Certainly where defendants were not prejudiced by the suit being brought *131 in the name of Esquire instead of Aquacade, they should not be permitted to wait until trial to raise the Rule 17(a) defense. Nothing in the record suggests that defendants were ignorant of the real party in interest or the actual claims involved. It appears that their delay in raising this defense resulted merely from an attempt to entrap plaintiff. The importance of maintaining the availability of that defense for the protection of defendants is outweighed in such a case by the interest of the court in avoiding the waste of judicial effort and litigants' resources by permitting such a defense to be raised during trial and thereby causing dismissal of the action at that point. In these circumstances, it cannot be said that the trial justice abused his discretion in ruling that defendants had waived their right to challenge plaintiff's statutes as the real party in interest by waiting until trial to make such a challenge.

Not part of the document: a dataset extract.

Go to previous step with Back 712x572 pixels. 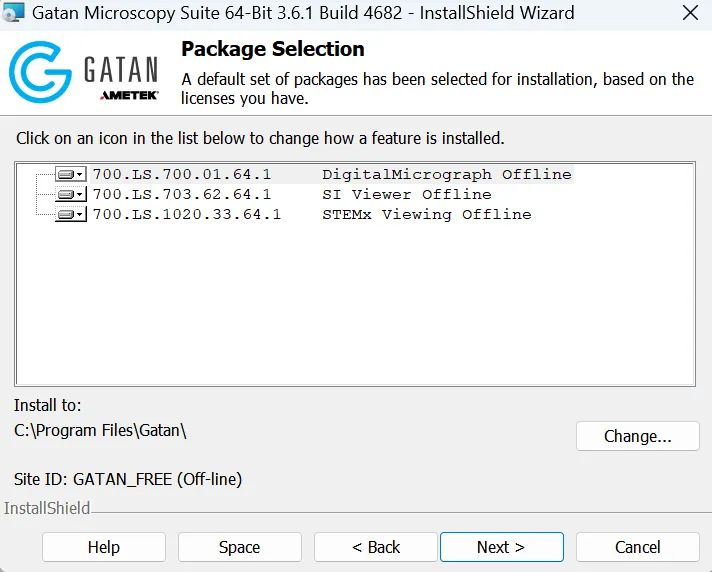tap(376, 547)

We find no merit to the defendants' second contention, that insufficient evidence was introduced to establish Esquire's right to compensation by the defendants. The defendants introduced evidence showing that Esquire was in fact the same corporate entity as Aquacade with solely a difference in name. Thus, it could reasonably be inferred from such evidence that the rights to payment for services rendered and goods delivered possessed by Aquacade were, upon the change in name, possessed by Esquire. Thus, sufficient evidence had been introduced to establish the fact that Esquire was entitled to payment for the goods and services provided by Aquacade.

The appeal of the defendants is denied and dismissed, the judgment appealed from is affirmed, and the case is remanded to the Superior Court for further proceedings consistent with this opinion.